SOUNDTRACK:
[READ: October 31, 2025] “The Extremophile”
It has been six years since Ghost Box III came out….
After years of demand, the Ghost Box is back! Patton Oswalt’s much-beloved spooky-story anthology returns for a fourth edition, with the same trademark production details—magnetized box lid, anyone?—that Ghost Box fans have come to expect.
As always, working with Patton on Ghost Box IV was a dream, and we can’t wait to show you the nightmares that he’s wrangled and stuffed into the box this time around.
I don’t know very much about Christian Bök except that he wrote the poetry series Eunoia which is a remarkable piece of art and poetry:
Each poem uses only one vowel, creating sentences like: “Hassan can, at a handclap, call a vassal at hand and ask that all staff plan a bacchanal”
It’s worth checking out.
I didn’t know if he did anything since, but apparently he has been working on something called The Xenotext which Wikipedia says
Xenotext consists of a single sonnet (called “Orpheus”), which gets translated into a gene and then integrated into a cell, causing the cell to “read” this poem, and in reply, the cell builds a protein — one whose sequence of amino acids encodes yet another sonnet (called “Eurydice”). The cell becomes not only a durable archive for storing a poem, but also an operant machine for writing a poem. The gene has so far worked properly in cultures of E. coli, but the intended symbiote is D. radiodurans (“the dire seed, immune to radiation”) — an extremophile, able to thrive in very inhospitable environments, deadly to most life on Earth.

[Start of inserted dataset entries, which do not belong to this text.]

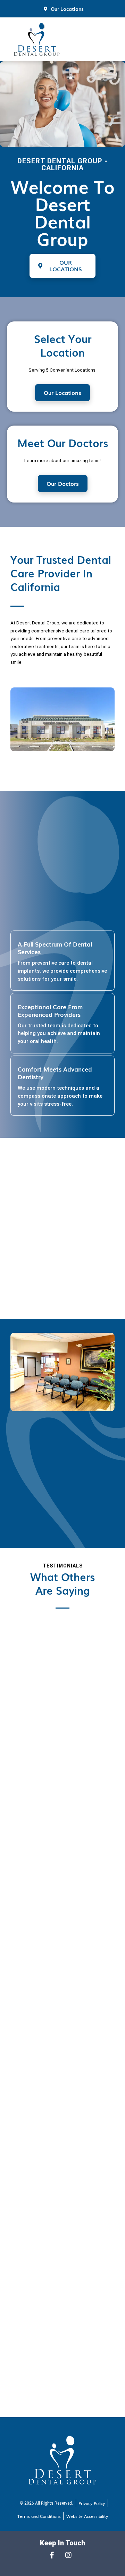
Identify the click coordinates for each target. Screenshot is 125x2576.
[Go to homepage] (36, 39)
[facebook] (55, 2555)
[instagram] (70, 2555)
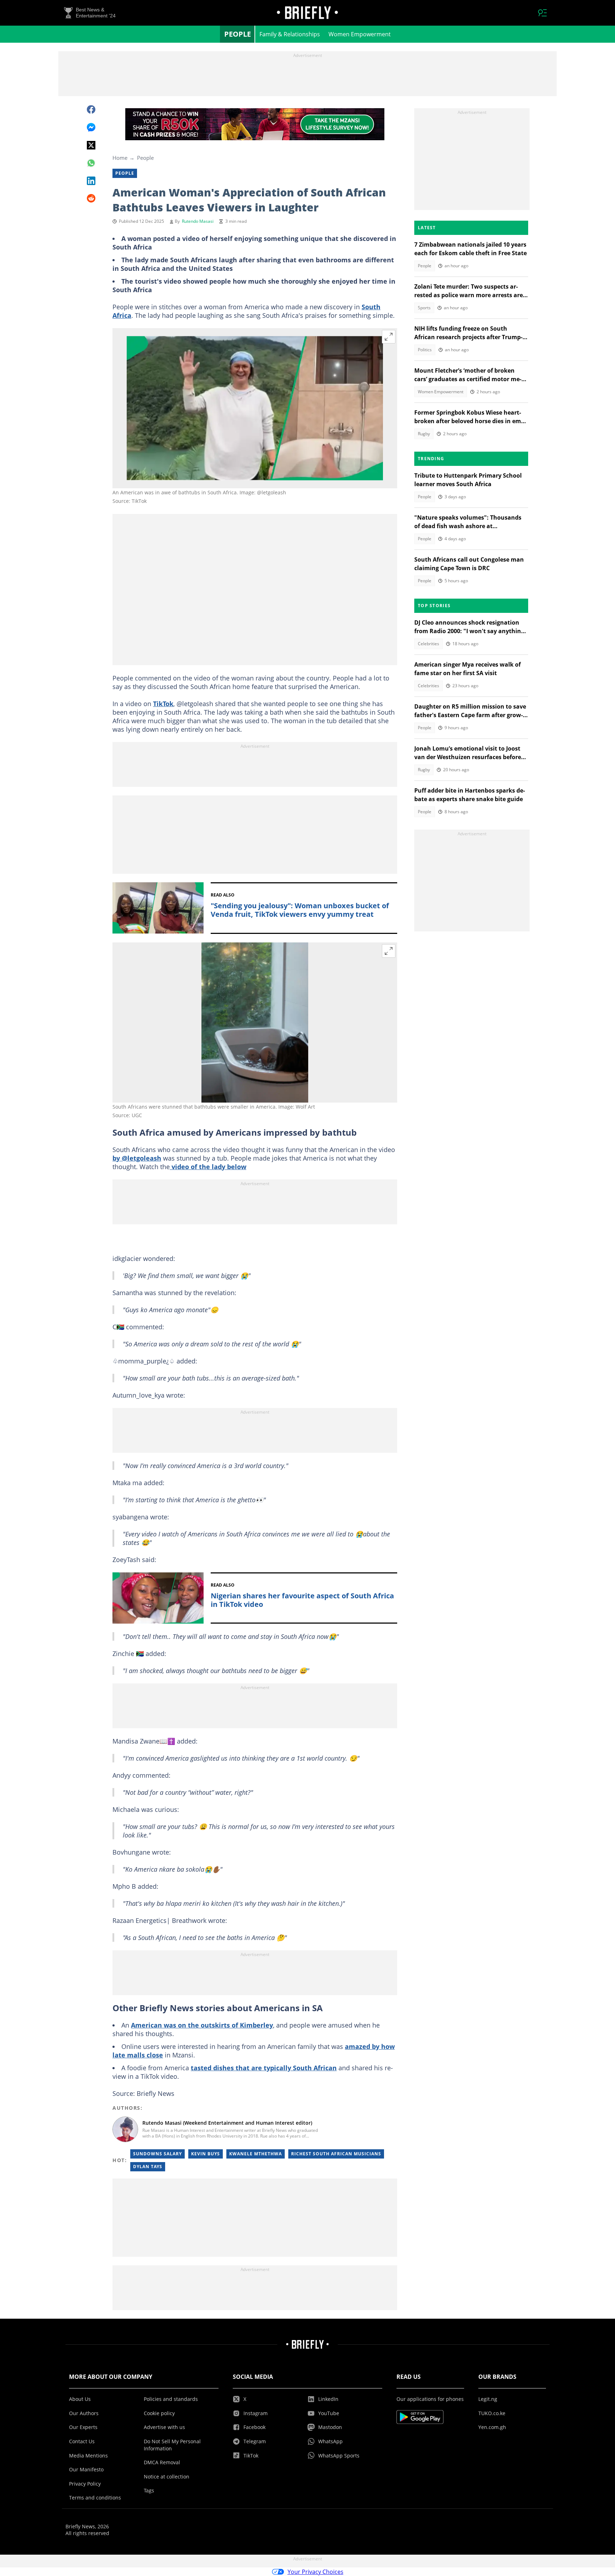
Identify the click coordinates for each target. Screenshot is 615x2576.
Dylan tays (147, 2167)
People (237, 34)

I quoted that because it uses the word extremophile, which is the name of this story.
This story is quite short and it is, simply, a list of conditions that this entity can survive in. It’s fascinating but not terribly interesting and, indeed, not very scary. Especially since nothing happens in the story. I mean, the ending is “It awaits your experiments,” which I guess is an interesting setup and given some of that background above it does make it slightly more compelling, but as a story, well, meh.